(Data for the task)
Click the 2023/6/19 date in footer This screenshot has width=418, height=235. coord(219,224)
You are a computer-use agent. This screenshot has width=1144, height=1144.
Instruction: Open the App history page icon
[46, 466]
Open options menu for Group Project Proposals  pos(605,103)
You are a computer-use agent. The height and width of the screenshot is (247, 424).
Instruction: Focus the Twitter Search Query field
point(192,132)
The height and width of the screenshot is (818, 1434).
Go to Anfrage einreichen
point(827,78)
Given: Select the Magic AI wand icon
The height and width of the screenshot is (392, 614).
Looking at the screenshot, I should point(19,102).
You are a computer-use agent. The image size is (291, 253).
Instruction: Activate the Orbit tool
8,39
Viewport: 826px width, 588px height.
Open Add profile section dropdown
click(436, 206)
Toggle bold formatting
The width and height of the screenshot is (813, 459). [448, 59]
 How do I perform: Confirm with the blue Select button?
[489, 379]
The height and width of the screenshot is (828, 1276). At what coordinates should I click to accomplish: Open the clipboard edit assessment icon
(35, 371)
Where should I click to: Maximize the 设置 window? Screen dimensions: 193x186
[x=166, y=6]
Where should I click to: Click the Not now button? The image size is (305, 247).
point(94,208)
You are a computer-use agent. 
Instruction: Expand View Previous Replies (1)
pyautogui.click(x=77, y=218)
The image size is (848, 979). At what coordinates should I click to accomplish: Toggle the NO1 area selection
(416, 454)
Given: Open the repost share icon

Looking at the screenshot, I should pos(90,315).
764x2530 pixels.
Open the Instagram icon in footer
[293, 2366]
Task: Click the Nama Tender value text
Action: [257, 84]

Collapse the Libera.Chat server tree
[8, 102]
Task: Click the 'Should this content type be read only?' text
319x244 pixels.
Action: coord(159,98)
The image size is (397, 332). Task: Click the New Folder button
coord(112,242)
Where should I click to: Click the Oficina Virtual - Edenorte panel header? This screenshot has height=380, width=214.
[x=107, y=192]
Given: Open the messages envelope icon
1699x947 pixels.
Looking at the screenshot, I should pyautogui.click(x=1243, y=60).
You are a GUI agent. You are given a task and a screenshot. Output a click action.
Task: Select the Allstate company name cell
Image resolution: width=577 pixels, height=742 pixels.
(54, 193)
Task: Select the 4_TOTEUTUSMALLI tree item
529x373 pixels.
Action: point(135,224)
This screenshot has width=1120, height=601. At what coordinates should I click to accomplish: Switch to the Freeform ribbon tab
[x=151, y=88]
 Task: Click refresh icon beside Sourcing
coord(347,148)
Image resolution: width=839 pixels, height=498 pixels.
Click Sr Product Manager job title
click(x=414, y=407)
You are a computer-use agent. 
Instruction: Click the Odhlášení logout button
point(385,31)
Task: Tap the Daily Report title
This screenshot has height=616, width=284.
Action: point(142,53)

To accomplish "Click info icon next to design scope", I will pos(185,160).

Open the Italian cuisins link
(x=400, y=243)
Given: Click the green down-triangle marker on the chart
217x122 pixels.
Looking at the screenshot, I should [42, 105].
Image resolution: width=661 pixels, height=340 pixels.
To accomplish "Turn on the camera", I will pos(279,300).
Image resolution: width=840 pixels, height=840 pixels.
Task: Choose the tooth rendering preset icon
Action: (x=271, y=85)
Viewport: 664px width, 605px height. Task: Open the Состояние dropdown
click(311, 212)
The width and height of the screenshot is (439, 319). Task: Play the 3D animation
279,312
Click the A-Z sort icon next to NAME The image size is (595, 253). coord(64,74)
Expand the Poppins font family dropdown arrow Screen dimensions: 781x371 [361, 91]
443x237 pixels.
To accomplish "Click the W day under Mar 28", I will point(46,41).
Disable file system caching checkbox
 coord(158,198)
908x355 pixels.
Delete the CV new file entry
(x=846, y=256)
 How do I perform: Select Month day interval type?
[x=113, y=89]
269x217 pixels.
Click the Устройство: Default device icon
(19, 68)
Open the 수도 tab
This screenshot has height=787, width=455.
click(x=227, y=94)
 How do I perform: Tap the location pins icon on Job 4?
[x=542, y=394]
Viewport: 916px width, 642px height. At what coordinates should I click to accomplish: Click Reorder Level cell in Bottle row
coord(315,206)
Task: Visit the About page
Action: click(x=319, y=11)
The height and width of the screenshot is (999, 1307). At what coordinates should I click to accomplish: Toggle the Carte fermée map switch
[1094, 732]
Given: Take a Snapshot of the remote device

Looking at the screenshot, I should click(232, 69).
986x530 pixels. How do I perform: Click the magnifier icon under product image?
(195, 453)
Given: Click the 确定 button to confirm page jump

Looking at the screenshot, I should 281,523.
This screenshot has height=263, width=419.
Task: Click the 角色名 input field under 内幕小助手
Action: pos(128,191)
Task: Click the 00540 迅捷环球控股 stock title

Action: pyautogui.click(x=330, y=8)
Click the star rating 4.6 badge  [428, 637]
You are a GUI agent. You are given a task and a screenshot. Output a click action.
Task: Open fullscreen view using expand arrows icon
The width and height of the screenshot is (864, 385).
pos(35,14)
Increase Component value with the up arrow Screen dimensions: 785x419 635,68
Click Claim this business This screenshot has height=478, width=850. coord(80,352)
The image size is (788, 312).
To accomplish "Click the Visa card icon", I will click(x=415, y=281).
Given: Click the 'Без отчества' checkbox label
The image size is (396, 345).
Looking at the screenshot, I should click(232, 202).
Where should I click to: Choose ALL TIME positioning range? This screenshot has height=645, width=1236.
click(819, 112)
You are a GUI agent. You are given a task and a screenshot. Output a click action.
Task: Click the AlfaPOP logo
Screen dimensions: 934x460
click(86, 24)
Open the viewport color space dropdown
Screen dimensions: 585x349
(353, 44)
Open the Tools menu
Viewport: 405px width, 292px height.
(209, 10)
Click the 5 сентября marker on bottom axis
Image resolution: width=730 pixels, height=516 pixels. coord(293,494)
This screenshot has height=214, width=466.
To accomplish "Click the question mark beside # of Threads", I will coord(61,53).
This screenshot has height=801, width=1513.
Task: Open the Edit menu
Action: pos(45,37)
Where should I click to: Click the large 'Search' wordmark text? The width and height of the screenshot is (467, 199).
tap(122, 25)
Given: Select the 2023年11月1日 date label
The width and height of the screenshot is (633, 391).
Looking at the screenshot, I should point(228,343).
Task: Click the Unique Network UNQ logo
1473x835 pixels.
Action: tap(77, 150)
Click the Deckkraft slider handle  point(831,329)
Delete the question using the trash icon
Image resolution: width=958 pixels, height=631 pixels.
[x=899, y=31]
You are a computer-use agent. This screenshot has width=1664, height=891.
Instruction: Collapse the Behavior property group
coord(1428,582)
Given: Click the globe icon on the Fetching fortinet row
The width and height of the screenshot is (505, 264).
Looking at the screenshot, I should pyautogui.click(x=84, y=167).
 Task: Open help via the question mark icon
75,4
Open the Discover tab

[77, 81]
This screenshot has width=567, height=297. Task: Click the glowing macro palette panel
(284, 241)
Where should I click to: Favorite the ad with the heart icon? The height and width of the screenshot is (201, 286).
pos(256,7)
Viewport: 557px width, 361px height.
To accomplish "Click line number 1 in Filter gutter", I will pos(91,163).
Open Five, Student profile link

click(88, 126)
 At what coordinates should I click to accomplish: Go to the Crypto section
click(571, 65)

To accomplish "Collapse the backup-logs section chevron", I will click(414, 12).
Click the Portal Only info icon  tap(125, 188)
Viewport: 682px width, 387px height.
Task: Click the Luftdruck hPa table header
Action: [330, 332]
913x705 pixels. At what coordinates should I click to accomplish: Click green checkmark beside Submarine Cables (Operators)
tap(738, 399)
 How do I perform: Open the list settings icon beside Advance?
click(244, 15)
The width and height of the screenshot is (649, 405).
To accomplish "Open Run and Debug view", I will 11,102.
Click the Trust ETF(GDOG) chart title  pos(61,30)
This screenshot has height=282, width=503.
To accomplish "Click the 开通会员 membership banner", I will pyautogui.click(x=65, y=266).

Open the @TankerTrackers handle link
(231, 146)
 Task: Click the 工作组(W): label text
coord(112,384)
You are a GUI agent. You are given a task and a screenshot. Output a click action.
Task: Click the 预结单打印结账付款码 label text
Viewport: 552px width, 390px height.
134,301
(End Data for the task)
**What to produce:** Proceeding from the line containing "Open options menu" through the line containing "Viewport: 826px width, 588px height.", transcribe the lines above exactly, both end lines included.

**Result of the exercise:**
Open options menu for Group Project Proposals  pos(605,103)
You are a computer-use agent. The height and width of the screenshot is (247, 424).
Instruction: Focus the Twitter Search Query field
point(192,132)
The height and width of the screenshot is (818, 1434).
Go to Anfrage einreichen
point(827,78)
Given: Select the Magic AI wand icon
The height and width of the screenshot is (392, 614).
Looking at the screenshot, I should point(19,102).
You are a computer-use agent. The image size is (291, 253).
Instruction: Activate the Orbit tool
8,39
Viewport: 826px width, 588px height.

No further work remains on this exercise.